Bad Lieutenant : Escale à la Nouvelle-Orléans – Werner Herzog

    Bad Lieutenant : Escale à la Nouvelle-Orléans – Werner Herzog

    bad3Je trouve qu’il y a dans ce Bad Lieutenant : Escale à la Nouvelle-Orléans une belle liberté. Liberté avec le genre du polar (l’enquête qui avance par saccades et se résout comme par miracle lors d’une séquence hilarante), liberté dans la mise en scène (les plans sur les animaux mais aussi ce superbe plan-séquence où la caméra suit Cage passant à l’arrière de la maison pour arrêter un malfrat) mais aussi liberté dans le ton (l’humour assez incroyable de ce film qui se manifeste de diverses façons).

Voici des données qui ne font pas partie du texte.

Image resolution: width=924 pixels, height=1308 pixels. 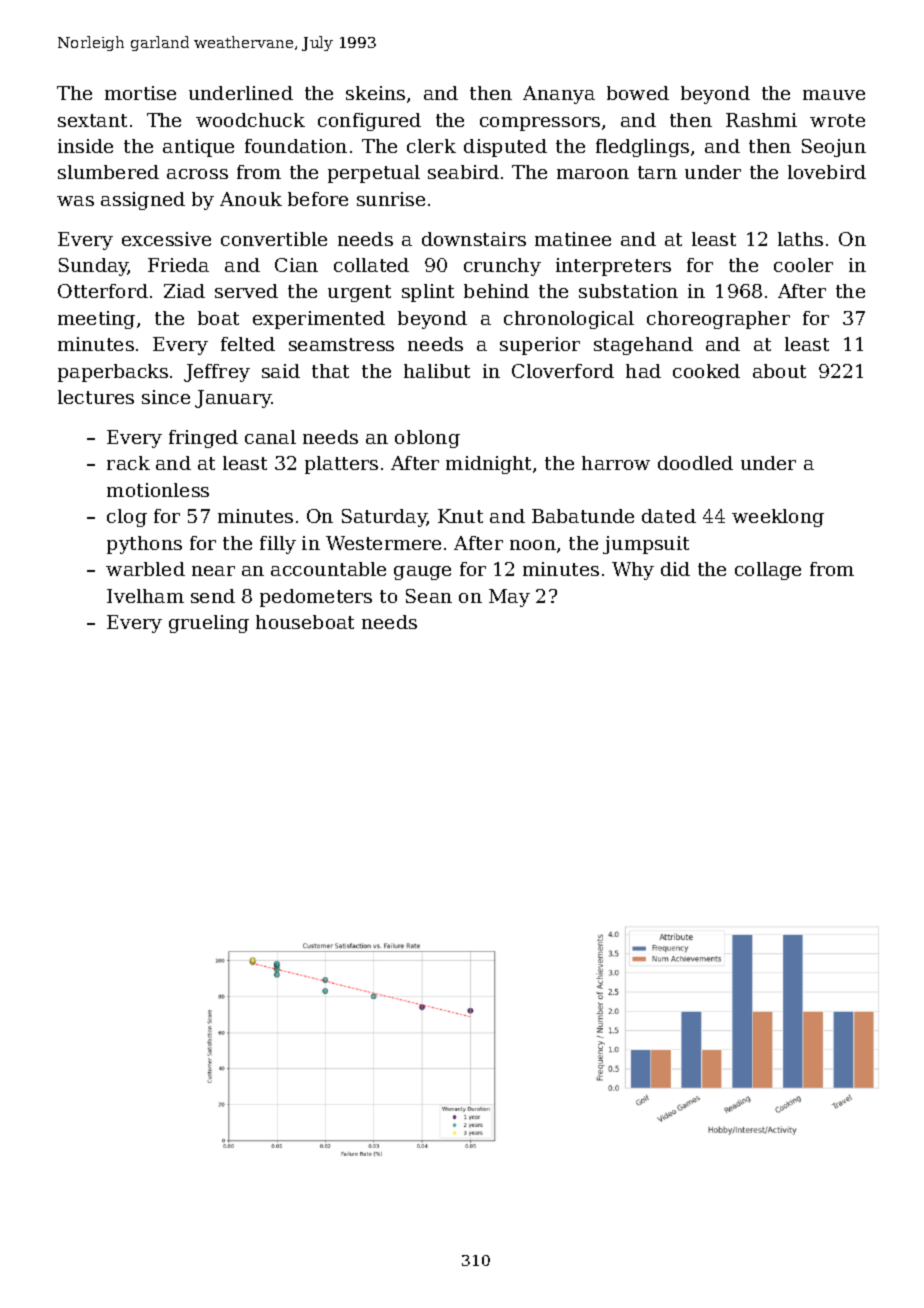 I want to click on about, so click(x=779, y=371).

    La réussite de Bad Lieutenant tient dans cet équilibre constant qui ne vient jamais parasiter la fluidité du récit. On passe de scènes très sérieuses à d’autres quasiment grotesques (l’âme qui danse, excellent), lesquelles illustrent, finalement, très bien l’imprévisibilité du personnage, et donc du film. En fait, la première scène dans la prison immergée dans l’eau donne les clés à venir. Les deux policiers font les paris sur le temps qu’il restera avant que le prisonnier, coincé dans sa cage, ne se noiera. Et alors qu’on ne s’y attend pas, le personnage principal saute dans l’eau pour le sauver. Et tout de suite après, on a une scène où il agit d’une manière horrible (et ça ira de pire en pire jusqu’à cette séquence fabuleuse avec la grand-mère et son infirmière particulière).

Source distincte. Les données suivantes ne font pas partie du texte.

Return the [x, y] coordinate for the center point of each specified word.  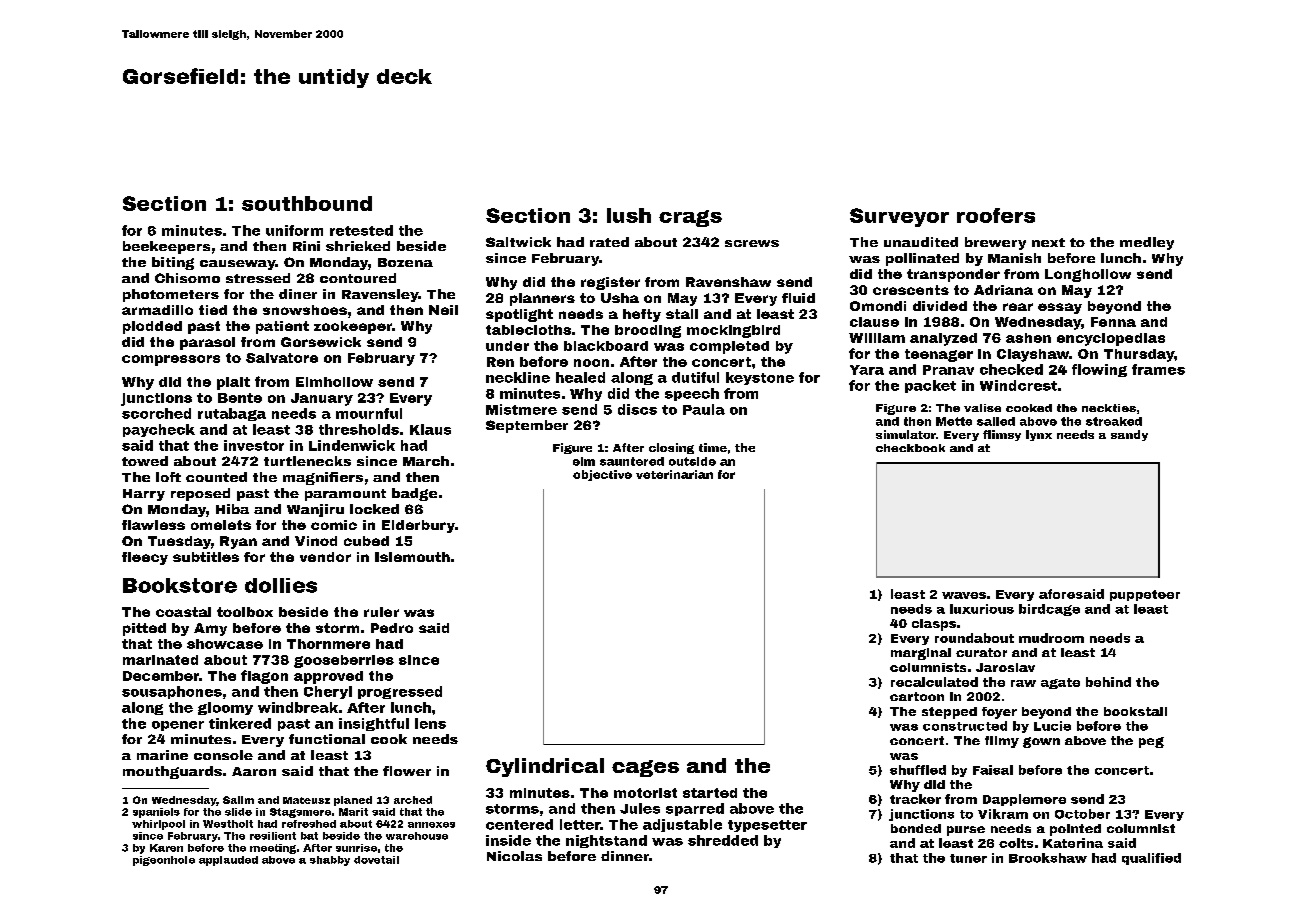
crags [690, 218]
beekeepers [166, 247]
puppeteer [1145, 595]
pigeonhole [164, 861]
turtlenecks [307, 461]
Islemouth [412, 557]
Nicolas [514, 856]
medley [1147, 243]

    Dans une ville récemment ravagée par Katrina, Cage apparaît en fait comme un survivant. Son Magnum qui pend de sa ceinture n’est qu’un costume, qui masquerait son mal-être (l’une des scènes finales rappelle celle de La Nuit nous appartient). Pas étonnant qu’il préfère se réfugier dans la rêverie offerte par les drogues, condamné à jouer les mauvais flics (la scène répétée de sortie de boîte de nuit) pour survivre.

    Journaliste. Passionné de cinéma, boulimique de séries télé et accroc aux jeux vidéo. Ne peut s'empêcher de donner son avis sur tout ce qu'il voit et sur tout ce qu'il joue.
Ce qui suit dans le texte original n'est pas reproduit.